Equity markets are in a state of shock. After a stellar year last year equities have started the year in terrible shape. The rout extended further at the end of last week, capping off the worst week in over a year for US stocks. Tech continued to lead losses, with the Nasdaq down 7.6% over the week. Notably global equities were impacted less than the US, reflecting the fact that most equity markets outside of the US are less tech orientated. Anything with leverage and consisting of highly speculative investment such as Crypto are bearing the brunt of the pressure. Volumes of equity put options on the S&P 500 have also risen sharply as investors try to hedge further losses on US stocks.
The main cause of market pressure remains the build-up of expectations of Fed tightening, with Fed officials sounding increasingly hawkish and speculation growing of a 50 basis point Fed rate hike in March as well as several more hikes over the course of this year, with four hikes already priced in for this year. It’s hard to see such pressure abating soon. Indeed, technical indicators on the S&P 500 look poor, with the index having closed below its 200 day moving average level. However, with market pricing for US rate hikes already so aggressive, a lot of the pain may already have been inflicted unless the Fed really does hike at every meeting this year.
Wednesday’s Federal Reserve FOMC meeting will give further clues US interest rate policy, with the Fed likely to give signals that a March rate hike is in the offing. However, this should not be surprising given that Fed officials have over recent weeks already strongly hinted at a March rate hike. What will be scrutinised is any clues on Fed balance sheet reduction (quantitative tightening) as well as the path of the funds rate after March. It’s unlikely that the Fed provides any firm indications, but nonetheless the press conference could prove more interesting.
Other policy meetings this week include the Bank of Canada meeting (Wednesday). It’s a close call but strong domestic data points to a 25-basis points policy rate hike, kicking off a likely cycle of hikes in the months ahead.
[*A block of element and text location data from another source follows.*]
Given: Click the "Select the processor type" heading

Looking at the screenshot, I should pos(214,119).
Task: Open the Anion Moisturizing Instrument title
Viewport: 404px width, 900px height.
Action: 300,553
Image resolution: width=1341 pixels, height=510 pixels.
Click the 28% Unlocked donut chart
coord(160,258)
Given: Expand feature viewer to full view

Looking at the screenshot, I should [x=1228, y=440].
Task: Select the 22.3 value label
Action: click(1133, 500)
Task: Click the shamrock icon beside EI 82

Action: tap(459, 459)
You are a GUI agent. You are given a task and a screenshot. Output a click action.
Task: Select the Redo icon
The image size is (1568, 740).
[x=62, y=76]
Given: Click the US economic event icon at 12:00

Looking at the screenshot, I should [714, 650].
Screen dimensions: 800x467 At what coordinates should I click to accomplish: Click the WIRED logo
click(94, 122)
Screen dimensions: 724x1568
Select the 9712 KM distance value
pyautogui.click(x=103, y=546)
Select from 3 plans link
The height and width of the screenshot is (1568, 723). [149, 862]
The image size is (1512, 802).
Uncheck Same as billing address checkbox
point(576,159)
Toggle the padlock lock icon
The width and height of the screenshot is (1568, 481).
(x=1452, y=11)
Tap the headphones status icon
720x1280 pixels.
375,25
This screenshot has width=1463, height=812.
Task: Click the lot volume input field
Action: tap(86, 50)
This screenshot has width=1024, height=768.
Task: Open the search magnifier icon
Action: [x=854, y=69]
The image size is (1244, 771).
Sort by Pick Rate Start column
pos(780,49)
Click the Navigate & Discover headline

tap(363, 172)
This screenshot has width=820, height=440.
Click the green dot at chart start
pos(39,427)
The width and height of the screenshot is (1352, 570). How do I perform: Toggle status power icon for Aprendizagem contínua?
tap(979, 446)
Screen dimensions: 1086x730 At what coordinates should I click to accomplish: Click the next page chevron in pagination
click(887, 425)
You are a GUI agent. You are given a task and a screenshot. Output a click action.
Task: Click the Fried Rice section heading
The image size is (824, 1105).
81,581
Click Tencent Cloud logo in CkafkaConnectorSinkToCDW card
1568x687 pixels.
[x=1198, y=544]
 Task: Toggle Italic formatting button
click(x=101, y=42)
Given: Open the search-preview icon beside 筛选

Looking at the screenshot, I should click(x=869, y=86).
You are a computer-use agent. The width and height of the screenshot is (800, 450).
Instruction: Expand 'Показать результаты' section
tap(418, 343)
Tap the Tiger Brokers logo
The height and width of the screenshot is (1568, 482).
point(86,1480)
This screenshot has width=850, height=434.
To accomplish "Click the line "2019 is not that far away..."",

Separately, rate hikes in Hungary (tomorrow) and South Africa (Thursday) are also likely. Following unchanged outcomes from Malaysia and Indonesia and a policy cut in China last week, there is little on the data and events front in Asia this week.
Political and geopolitical developments will garner plenty of attention this week. In the UK the Sue Gray report on “Partygate” will be released. In Italy, the path for Draghi to be elected President appears to have become easier, with Berlusconi pulling out of the running though it is by no means a clear cut process. Meanwhile, the situation with regard to Ukraine is on tenterhooks, with Russia reportedly continuing to build up troops on the border, and risks of “significant military action” rising.
Currency markets have been largely spared the carnage seen in equity markets. Speculative positioning data suggests the market remains heavily long the dollar index (DXY). Higher US real rates and continued tightening of Fed rate expectations suggests any pull back in the USD will be limited and the currency remains a buy on dips. Notably, GBP positioning has remained firm, ignoring the potential for a no-confidence motion on Prime Minister Boris Johnson. Asian currencies also remain relatively resilient, with the Chinese currency likely to continue outperforming.